India’s external debt rose 8.9% by December to $376.3 billion since March last year on a jump in both long-term and short-term debts, the finance ministry said on Thursday. The external debt accounted for 20.6% of the GDP at the end of December last year, compared with 19.7% as on March 31.
?Increase in long-term debt was mainly on account of NRI deposits and commercial borrowings, while short-term debt stood higher on account of trade related credits,” it said in a statement.
However, in rupee terms, external debt until end-December showed a 16.7% rise to R20,60,904 crore at the end of December, thanks to the depreciation of the domestic currency.
While the long-term debt rose 6.4% to $284.4 billion at the end of December, compared with the March level, the short-term debt jumped 17.5% to $91.9 billion during the period.
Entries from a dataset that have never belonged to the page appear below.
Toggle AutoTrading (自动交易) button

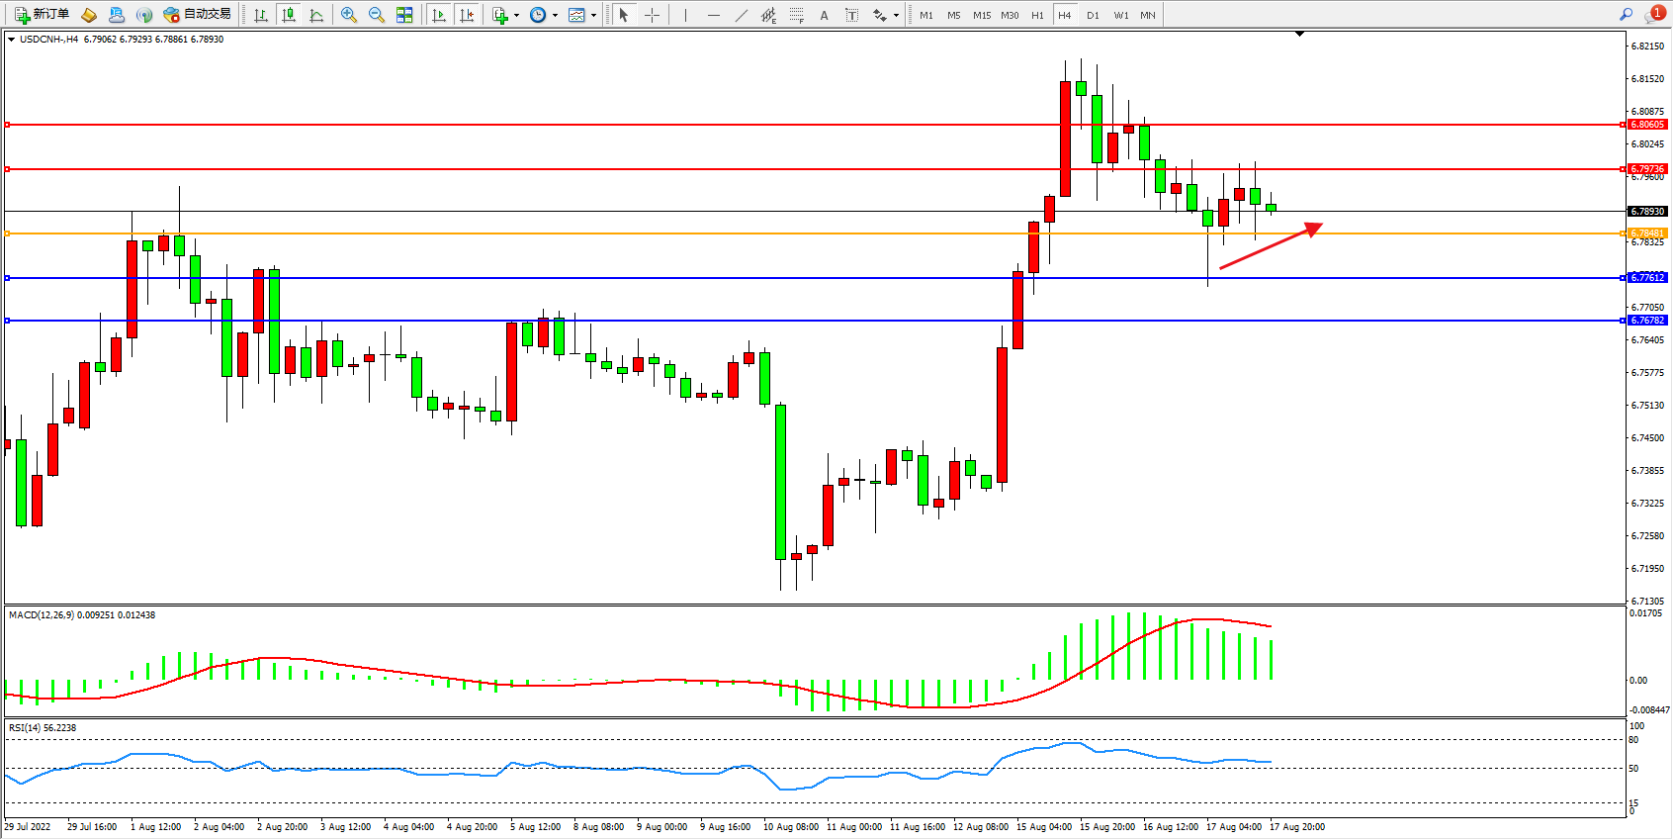tap(198, 15)
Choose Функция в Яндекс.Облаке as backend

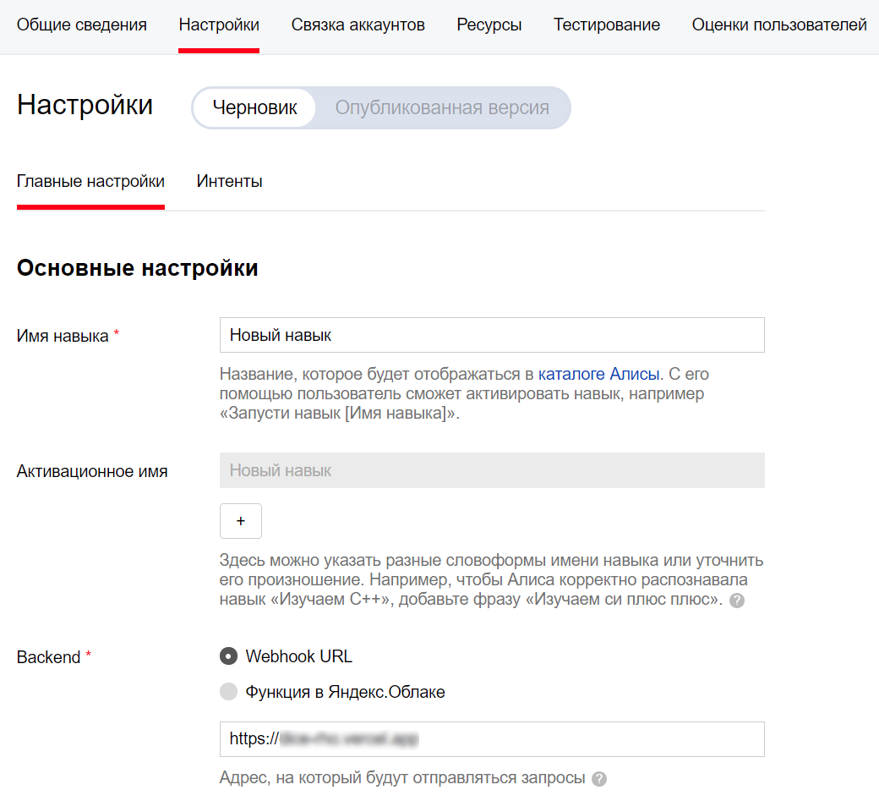click(228, 691)
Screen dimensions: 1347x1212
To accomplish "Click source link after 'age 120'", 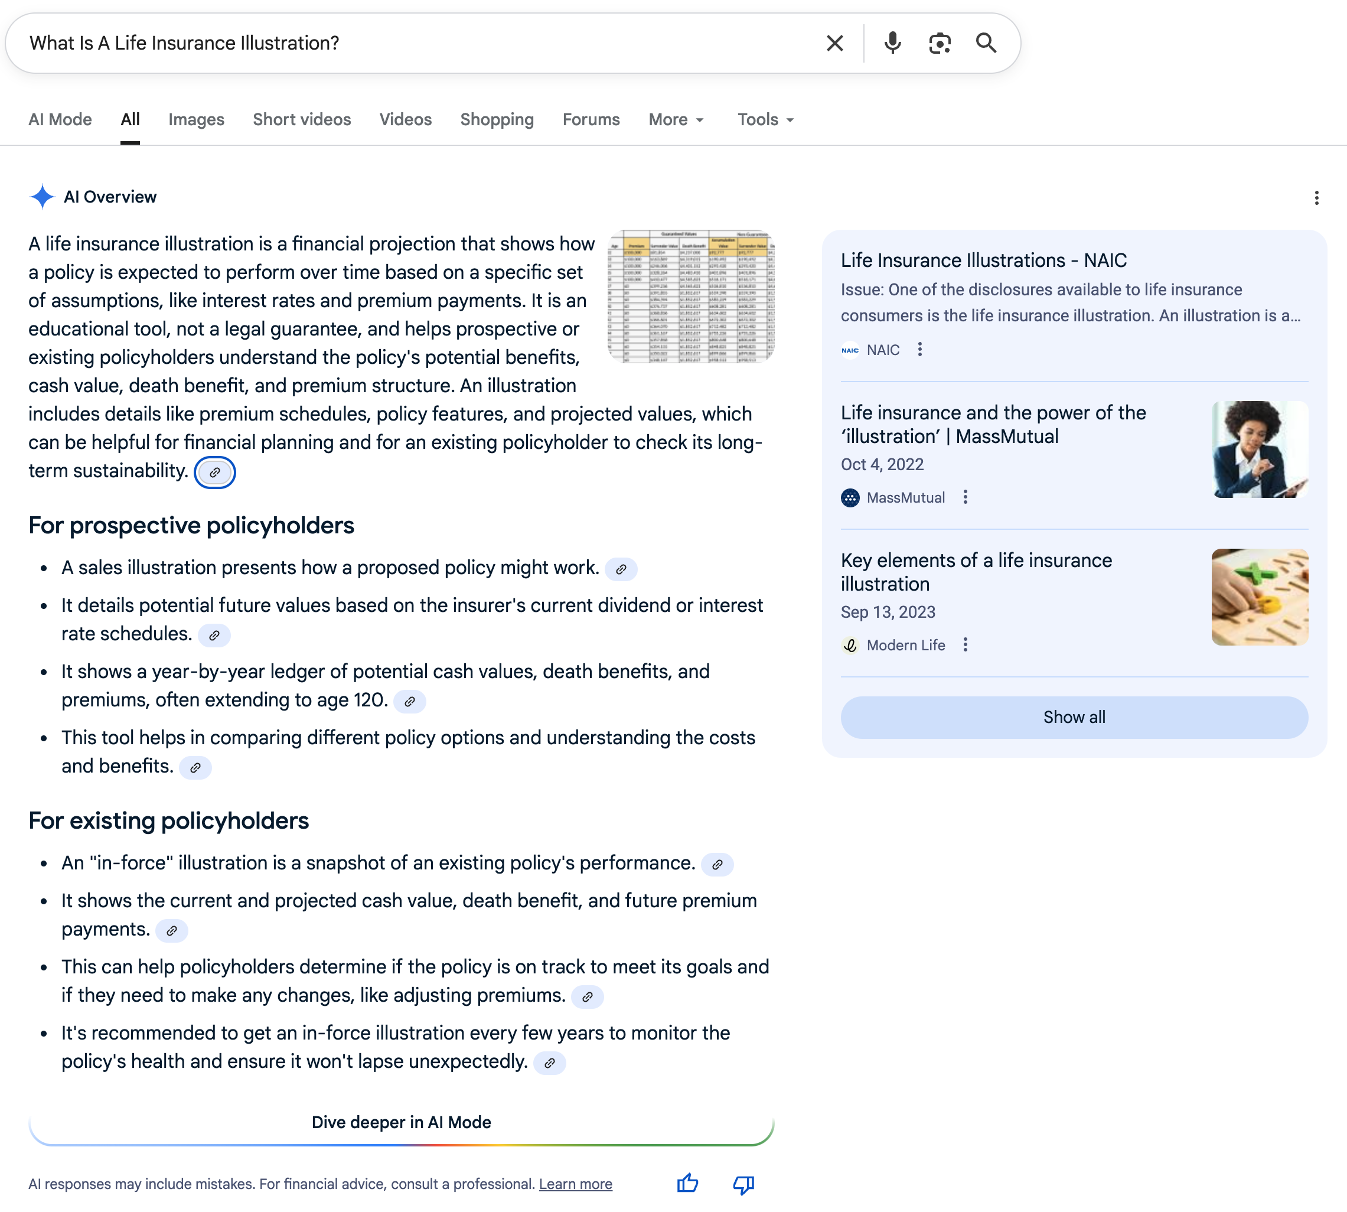I will tap(409, 701).
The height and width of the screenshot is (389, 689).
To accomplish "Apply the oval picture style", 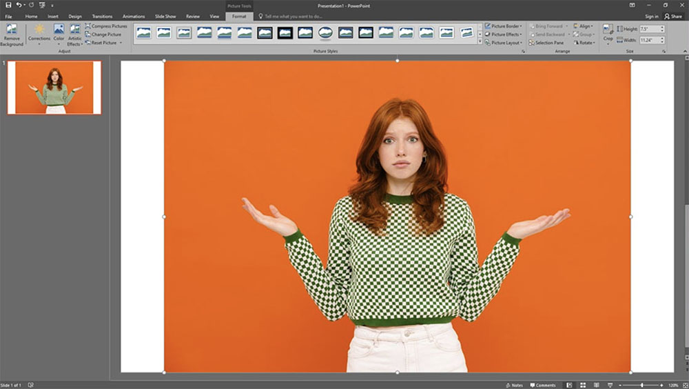I will point(325,32).
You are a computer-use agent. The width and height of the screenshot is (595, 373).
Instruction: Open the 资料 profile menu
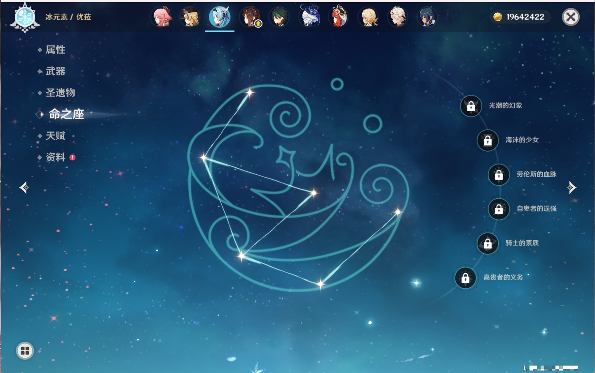55,157

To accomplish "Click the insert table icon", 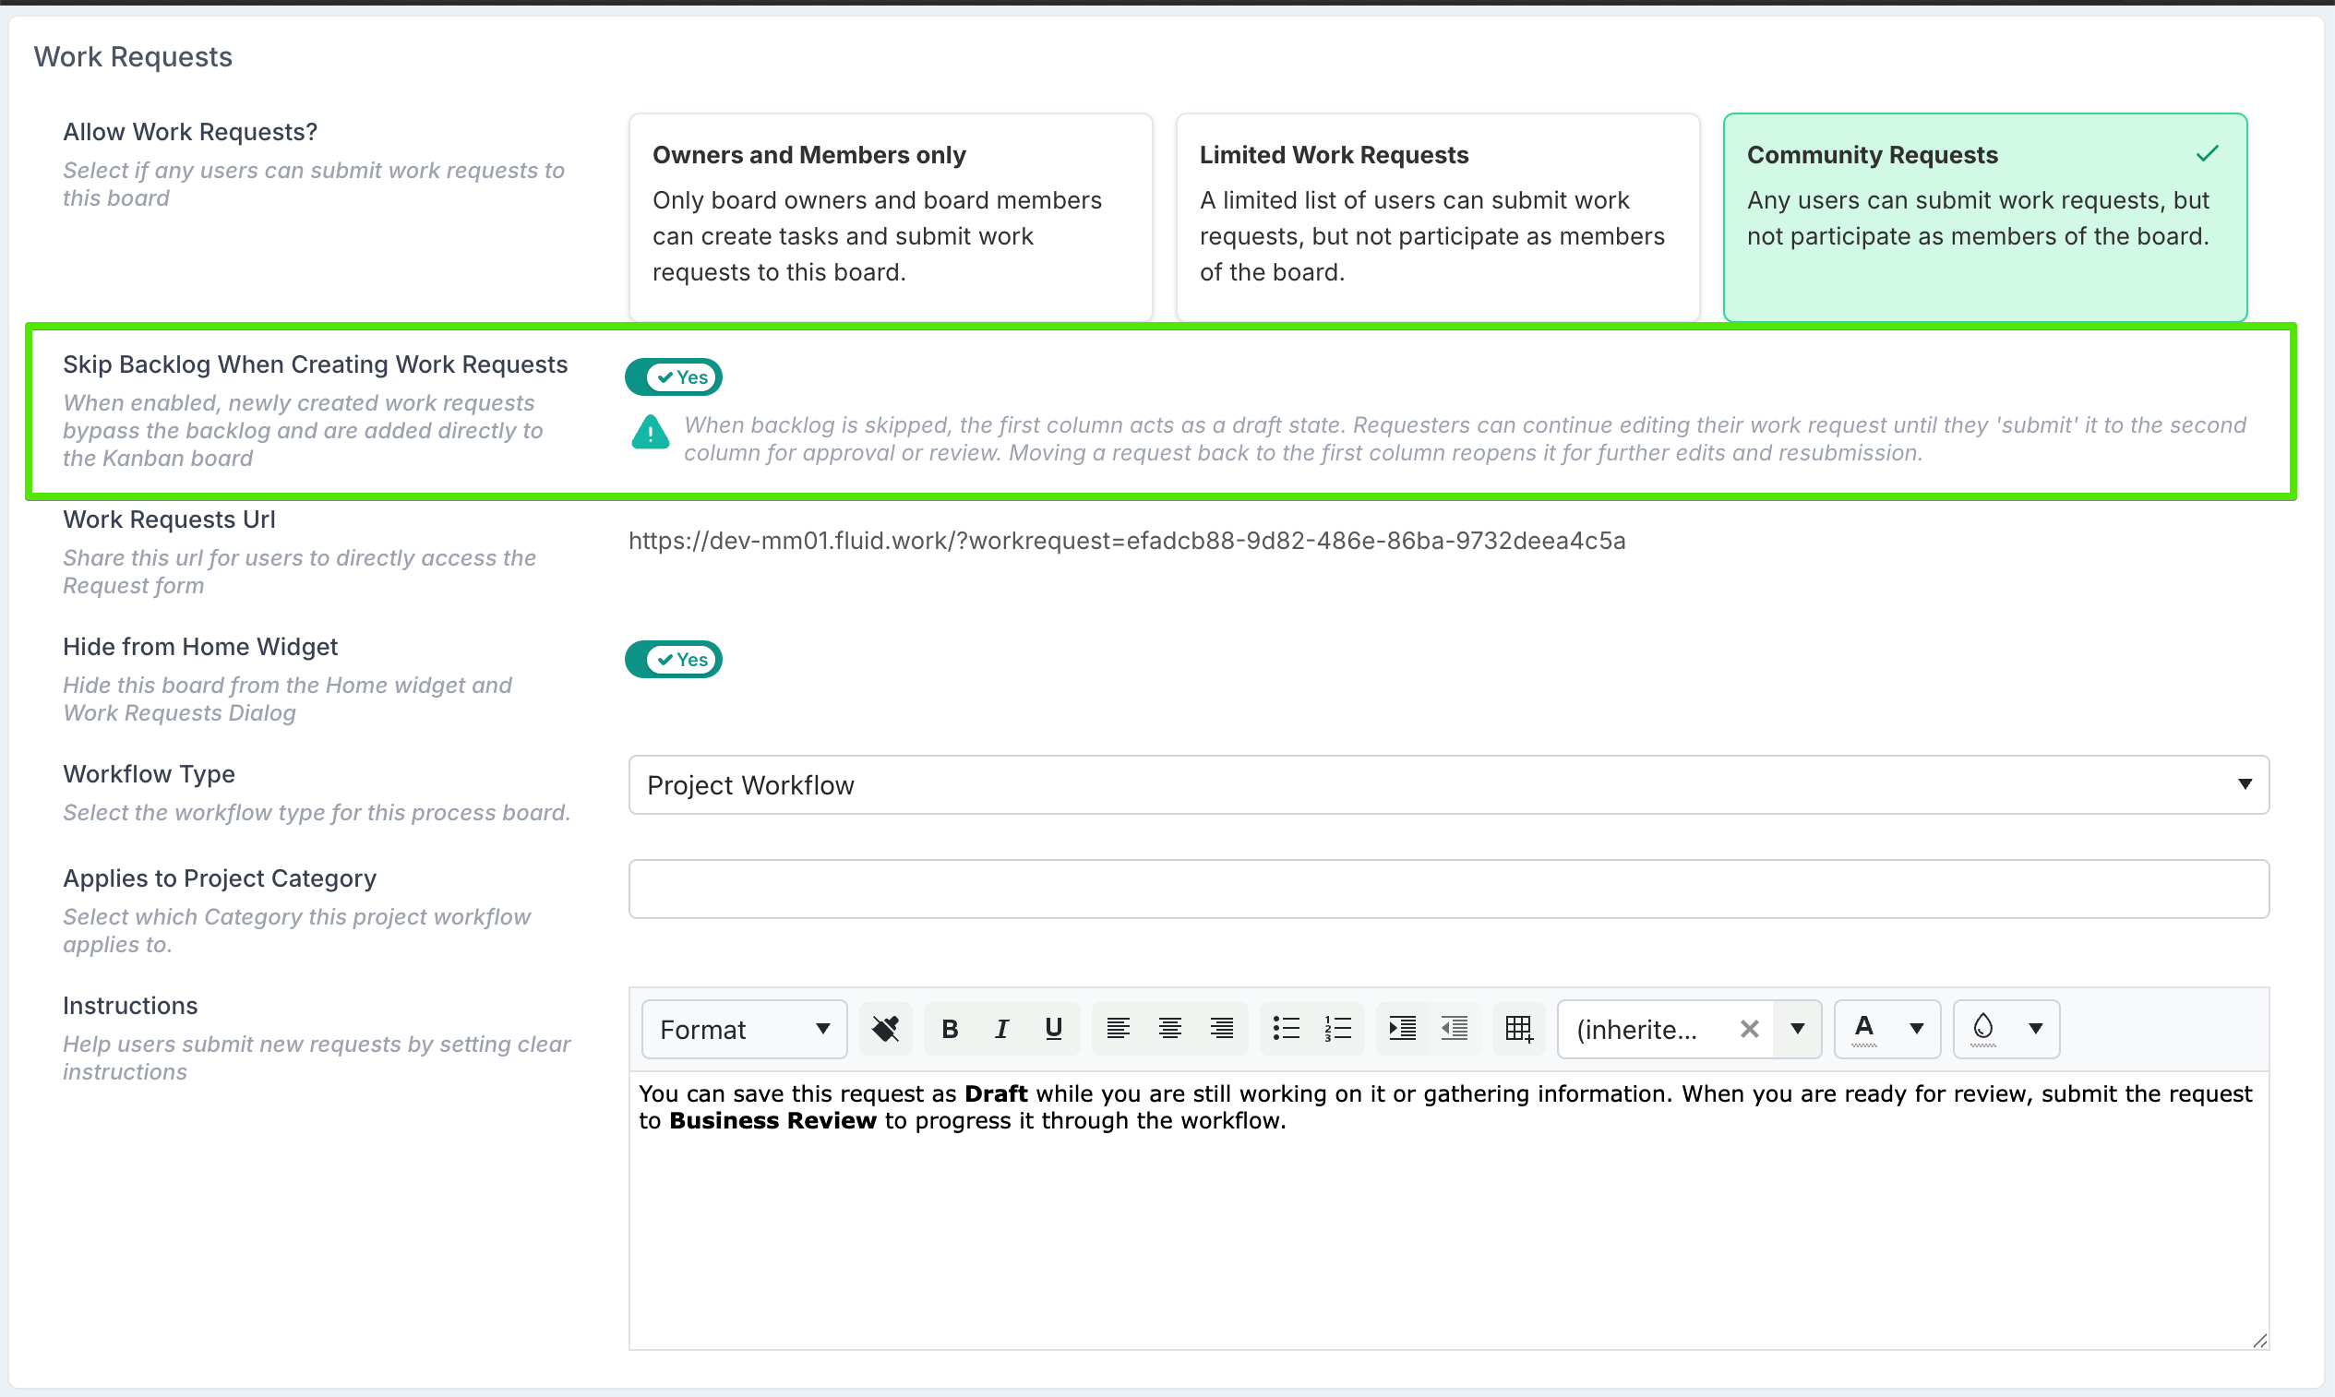I will coord(1518,1029).
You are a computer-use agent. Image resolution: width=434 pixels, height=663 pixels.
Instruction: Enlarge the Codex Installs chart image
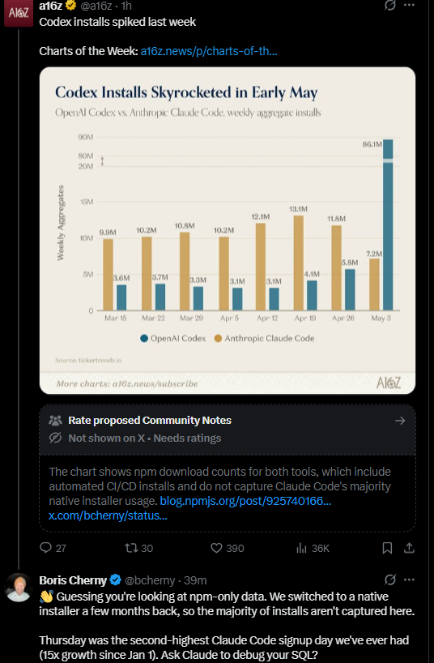coord(228,230)
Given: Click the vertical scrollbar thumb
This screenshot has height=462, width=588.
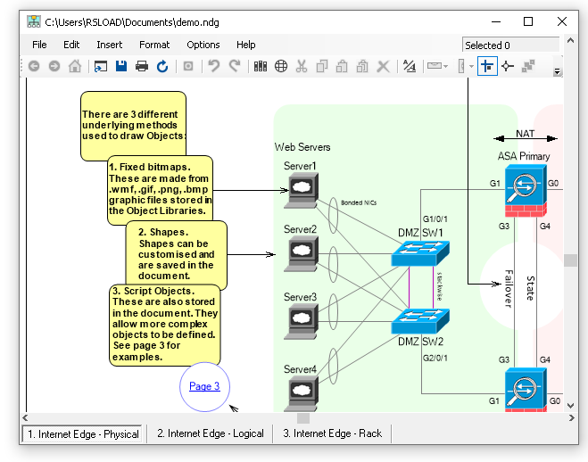Looking at the screenshot, I should 569,260.
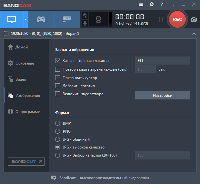This screenshot has height=184, width=200.
Task: Open the scheduled recording clock icon
Action: (x=152, y=4)
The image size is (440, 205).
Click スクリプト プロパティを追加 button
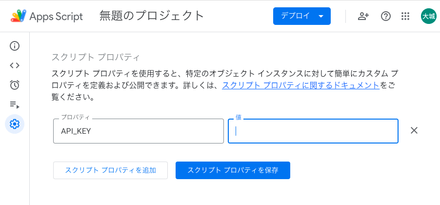click(111, 170)
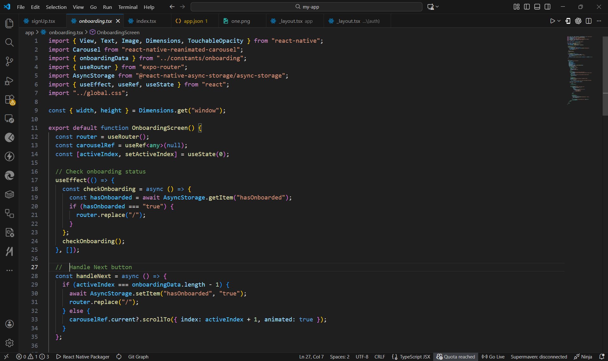This screenshot has width=608, height=361.
Task: Switch to the index.tsx tab
Action: [x=146, y=21]
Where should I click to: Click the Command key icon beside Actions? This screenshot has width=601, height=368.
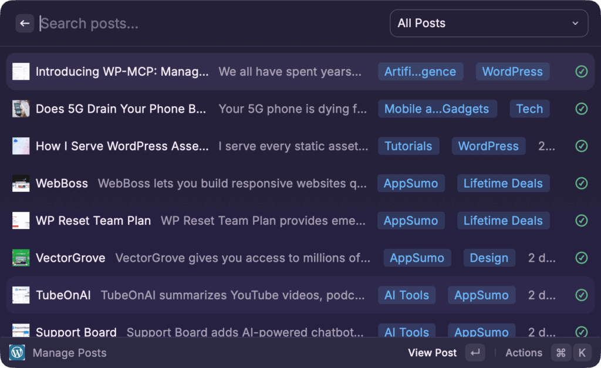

Long-term debt accounted for 75.6% of the country’s total external debt, while the short-term debt makes up for the remaining 24.4%. Within the long-term category, components such as commercial borrowings make up for 30% of the total external debt, followed by NRI deposits (18%) and multilateral debt (13.7%).
The government (sovereign) external debt accounted for 21.7% of the external debt, or $81.7 billion, by end-December, compared with 23.7%, or $ 81.9 billion, by March 31.
?The share of US dollar denominated debt was the highest in external debt stock and stood at 56.8% at end-December 2012, followed by debt denominated in terms of the Indian rupee (23.1%), SDR (7.9%), Japanese yen (7.6%) and euro (3.2%),? the ministry said.